The producing team behind Cats: The Jellicle Ball keeps expanding, and the latest addition carries both cultural weight and serious Broadway credibility. John Legend and producer Mike Jackson have joined the production through their Get Lifted Film Co. banner, adding another prominent voice to a venture that has already drawn Cynthia Erivo and Lena Waithe to its ranks.
The show is set to begin previews at the Broadhurst Theatre on March 18, ahead of an April 7 opening night.
A reimagining built around ballroom culture
Cats: The Jellicle Ball is exactly what the name suggests and also something considerably more unexpected. The production takes Andrew Lloyd Webber’s long-running Broadway institution, itself based on T.S. Eliot’s Old Possum’s Book of Practical Cats, and sets it entirely within New York’s underground LGBTQ+ ballroom scene. The result, according to nearly everyone who has seen it, is a version of Cats that finally makes emotional sense to audiences who never fully connected with the original.

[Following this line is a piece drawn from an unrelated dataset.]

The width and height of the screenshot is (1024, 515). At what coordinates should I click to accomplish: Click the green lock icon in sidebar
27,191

The show premiered at the Perelman Performing Arts Center in 2024 and was extended three times in response to audience demand, a rare sign of genuine cultural momentum. Zhailon Levingston and Bill Rauch direct the production, with choreography by Omari Wiles and Arturo Lyons, two figures whose deep roots in ballroom culture give the show an authenticity that could not be manufactured.

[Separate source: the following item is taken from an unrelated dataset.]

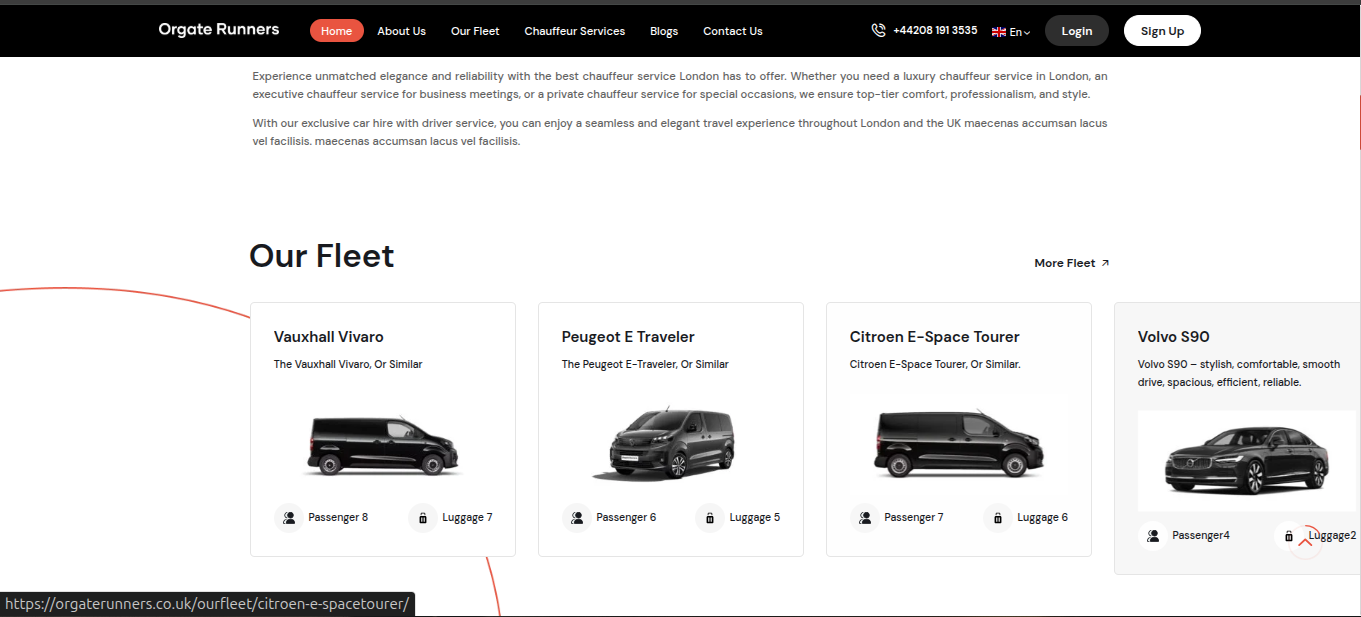Click passenger icon on Volvo S90 card

[1153, 536]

What Get Lifted brings to the table
Legend and Jackson’s involvement is not simply a celebrity endorsement. Get Lifted has accumulated a meaningful theater production resume, including the 2017 revival of August Wilson’s Jitney and the acclaimed Ain’t Too Proud: The Life and Times of The Temptations. The company is also developing a new stage adaptation of Imitation of Life, featuring music and lyrics by Legend alongside a book by Pulitzer Prize-winning playwright Lynn Nottage, set to premiere Off Broadway at The Shed.
Their decision to join Cats: The Jellicle Ball reflects a pattern of investing in productions that carry both artistic ambition and cultural specificity, projects that tend to find dedicated audiences precisely because they are not designed for everyone.
The producers who came before them
Erivo and Waithe joined the production two weeks prior to Legend’s announcement, each describing the show as a transformative experience. Erivo is currently starring in a one-woman West End production of Dracula, in which she portrays all 23 characters, running through May 31. She won the Tony Award in 2016 for her performance in the revival of The Color Purple and has also produced the Tony-nominated play Fat Ham.
Waithe, an Emmy-winning writer and producer, brought Jordan Cooper’s Tony-nominated play Ain’t No Mo’ to Broadway and recently made her stage debut as a playwright with trinity at Baltimore Center Stage. Both described being genuinely altered by their experience seeing the show before agreeing to invest in it, a response that has been common among those who have encountered the production.
A cast built for the moment
The Broadway production features a large ensemble that reflects the world the show inhabits, with performers drawn from both the theater world and ballroom culture, including Leiomy, a figure of considerable significance within that community. André De Shields, a Tony winner in his own right, also appears in the production.
The overall shape of the project, a classical text refracted through a marginalized community’s artistic tradition, backed by a producing team of Black artists and storytellers, represents something that Broadway has been moving toward for some time. Whether it arrives fully formed will be known by April.